Ce résultat causa beaucoup d’étonnement à M. Pasteur, qui, sortant alors de l’École normale, et attaché comme agrégé préparateur au laboratoire de M. Balard, s’était consacré avec ardeur à l’étude des travaux de Haüy et de M. Delafosse. D’après l’arrangement moléculaire des corps tel qu’il l’avait conçu, il ne comprenait pas que deux substances identiques pussent avoir sur la lumière des effets si différens.

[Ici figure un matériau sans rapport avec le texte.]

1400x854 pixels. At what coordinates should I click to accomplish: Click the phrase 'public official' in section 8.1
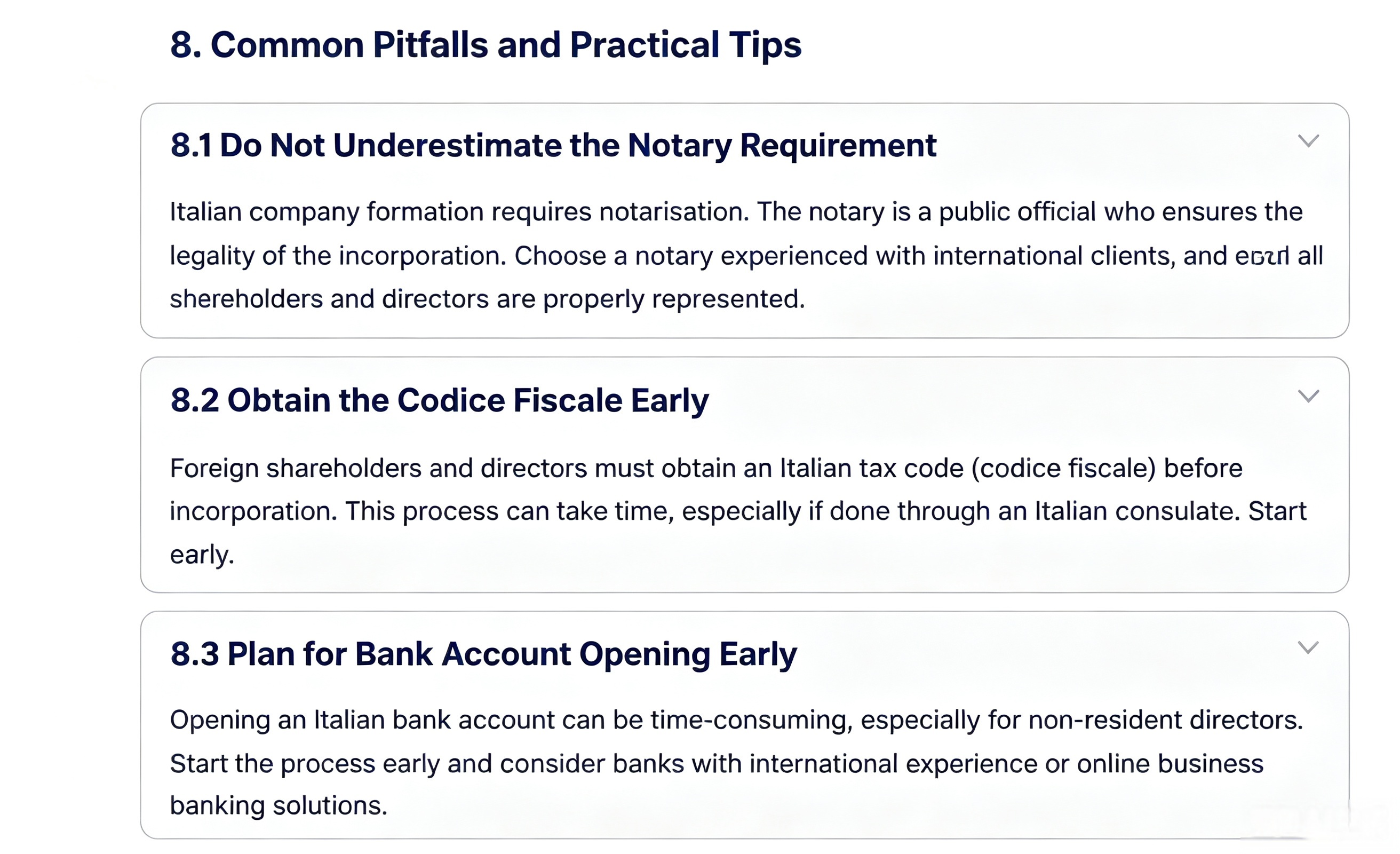[x=1016, y=211]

C’est un étrange phénomène que l’action d’un corps dissous sur un rayon de lumière. Nous comprenons, surtout quand M. Tyndall nous l’explique dans son charmant livre intitulé : on Light, la modification produite dans le rayon qui traverse un cristal dans une direction perpendiculaire à son axe. Quand le rayon pénètre dans le cristal de tourmaline, il est séparé en deux parties : les vibrations de l’éther, qui avaient lieu dans tous les sens, deviennent les unes parallèles, les autres perpendiculaires à l’axe du cristal. « Le groupement des molécules et de l’éther associé aux molécules a réduit toutes les vibrations à ces deux directions. L’un des deux rayons, celui dont les vibrations sont parallèles à l’axe, est rapidement éteint par la tourmaline… Après avoir traversé une faible épaisseur de ce cristal, l’autre rayon émerge, avec toutes ses vibrations ramenées en un même plan. » C’est le plan de polarisation.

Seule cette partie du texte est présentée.